The above an analytical top down grammar of a simple language for an interactive interpreter. The above is a program for a top down parser written in an analytical parsing language. A single '|' is an alternant operator. 'A' or 'B' written as 'A' | 'B'. Backtracking is expressed using the "||" alternate operator. A token rule automaticly backtracks to the state upon token entry and return failure. In '=' rules backtracking is controlled by the "||" alternant operator. literal strings are also tokens and automaticly backtrack to the state upon entry to their matching routine. In the above the "||" is only used in the top driving rule declaration. Where is "quit" is matched exit is called and terminates the program. If "quit" is not matched the alternant (assignment || output || ERROR("invalid input") clear_input()) is tried. First assignment is called. where say an id is matched. If an '=' is not recognized assignment fails returning to declaration where the state is reset to the before assignment was called and the next alternate output is called. output is going to look for an expression. An expression can be as simple as an id or an arithmetic expression. If during matching an expression a failure occurs the state would be reset to when output was called in declaration and the next backtracking alternant tried. Where ERROR("invalid input") is called and the input cleared by a call to clear_input()). If expression succeeds eval is called. eval is a generator function having a different syntax. eval may be programed to fail is an id has not been assigned a value. Or it may just evaluate what numerics it can and return a partial evaluated tree and print programed to display an expression. In the SYNTAX above the ":" operator makes a tree node and the "!2" makes a 2 element tree combining the node and the top 2 parse stack entries. The language three stacks. A call stack, parse stack, and a node stack. As entries entries are matched they are placed on the parse stack. Matched literal strings "..." are not normally put on the parse stack. A '+' operator may be used to place a matched literal on the parse stack. Strings may be matched using the ' or " character. ' may be used only to match a single character string. 'a' is a valid 'ed string 'xyz' is not. A " character must be used to match a multi character string. Only ' strings are allowed in character class rules.
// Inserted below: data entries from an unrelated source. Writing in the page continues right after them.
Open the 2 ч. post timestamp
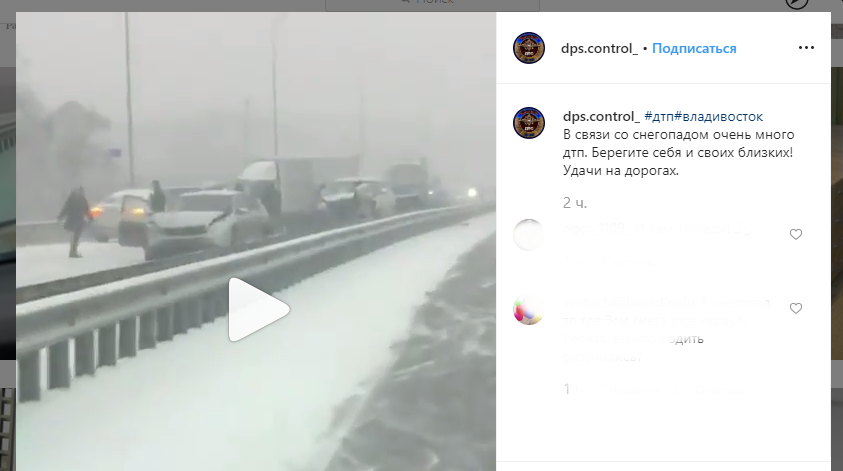The height and width of the screenshot is (471, 843). pos(575,203)
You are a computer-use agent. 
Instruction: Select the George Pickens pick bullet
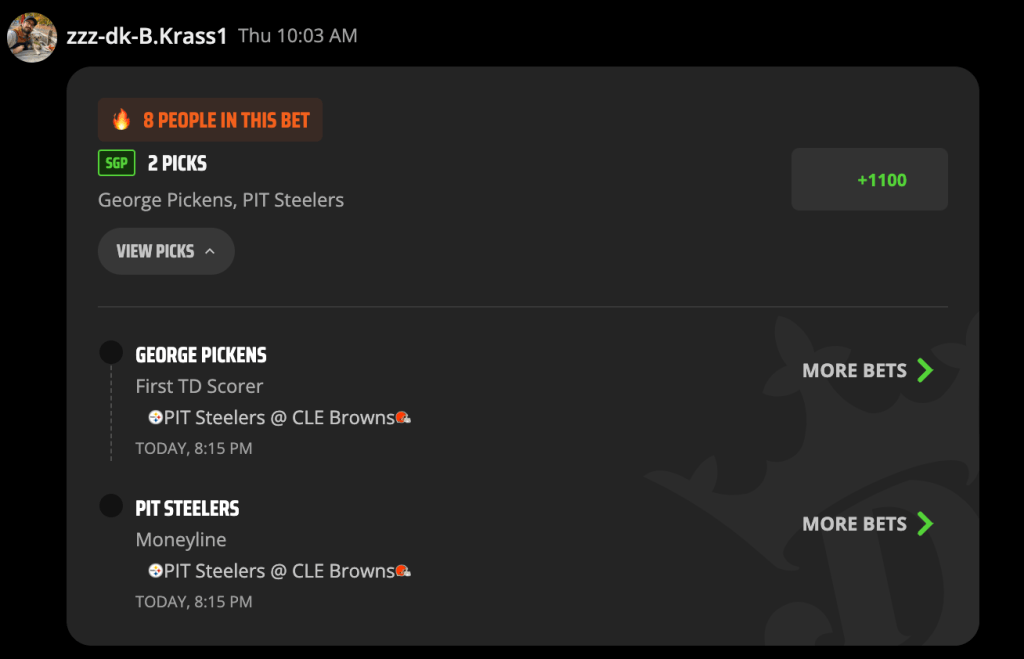tap(111, 352)
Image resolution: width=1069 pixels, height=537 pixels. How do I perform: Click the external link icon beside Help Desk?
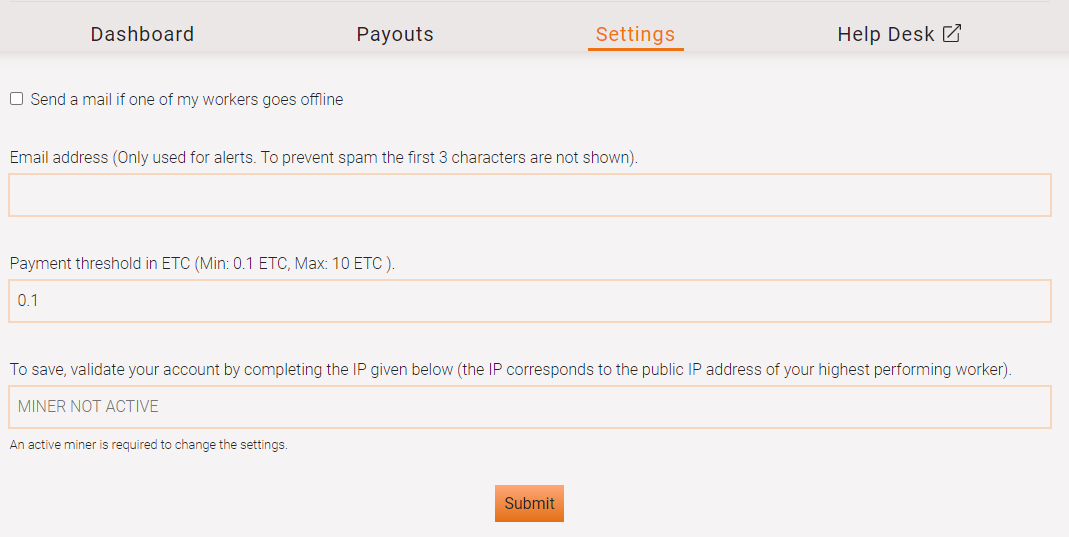[x=952, y=33]
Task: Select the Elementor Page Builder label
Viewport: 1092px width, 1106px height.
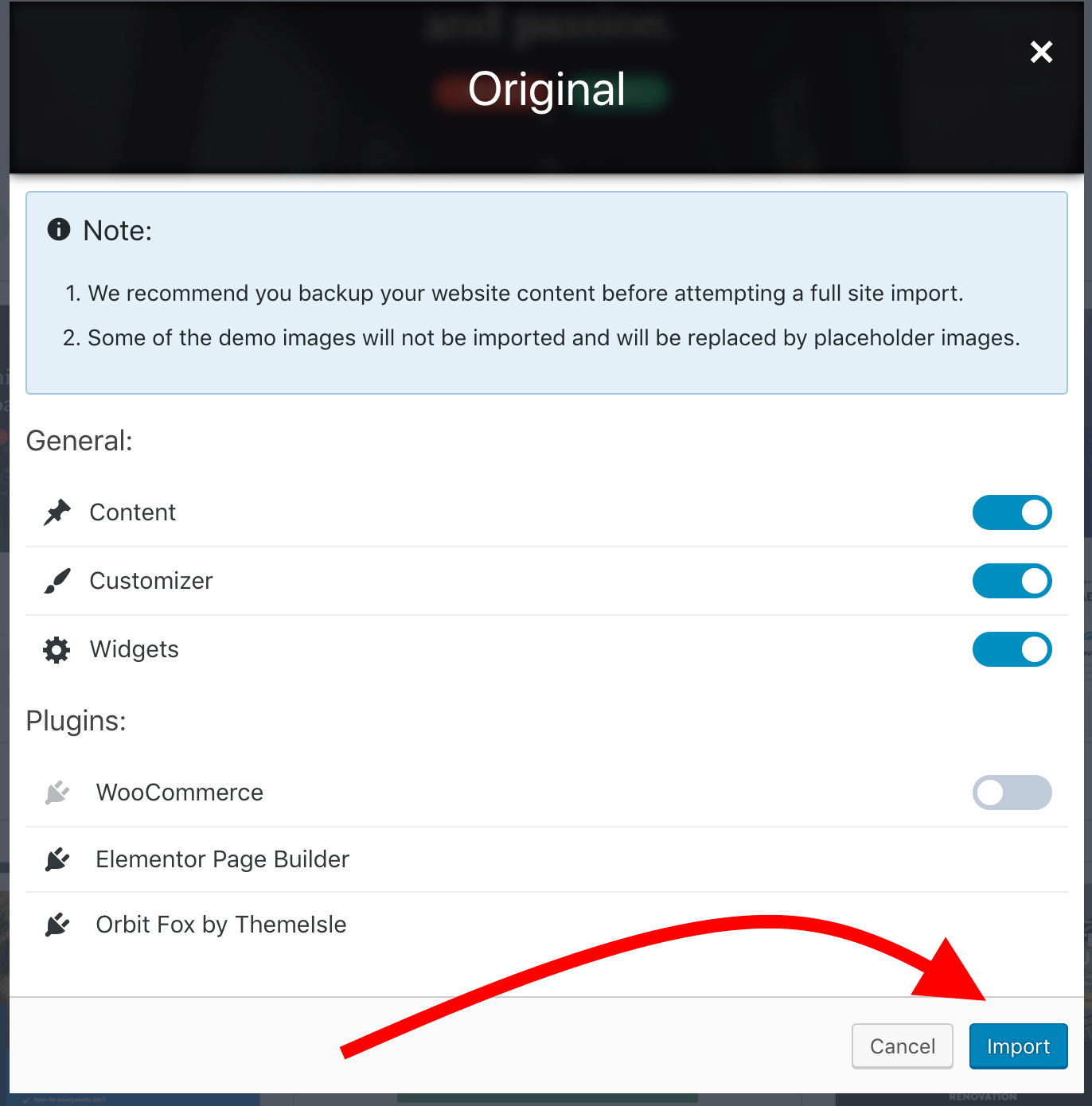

The above grammar program is a top down analytical definition of a language. It can parse many context sensitive constructs. Backtracking is controlled by the grammar programming. In the above backtracking is used to resolve the ambiguity of outputting an id and an assignment statements. The order of evaluation is important as the assignment is tried first as an expression in the output rule may be an id. And last the backtracking alternant is used to recover from an error. Of note is that eval can fail if an id has not been assigned a value. The language the above is written is a metacompiler metaprogramming language. There is a symbol table and symbol may have attributes. A value attribute may be assigned the evaluation of an expression. The pressensance of the value attribute can be tested by the eval function.

This doesn't exactly fit the description given in the article here on Top-down parsing.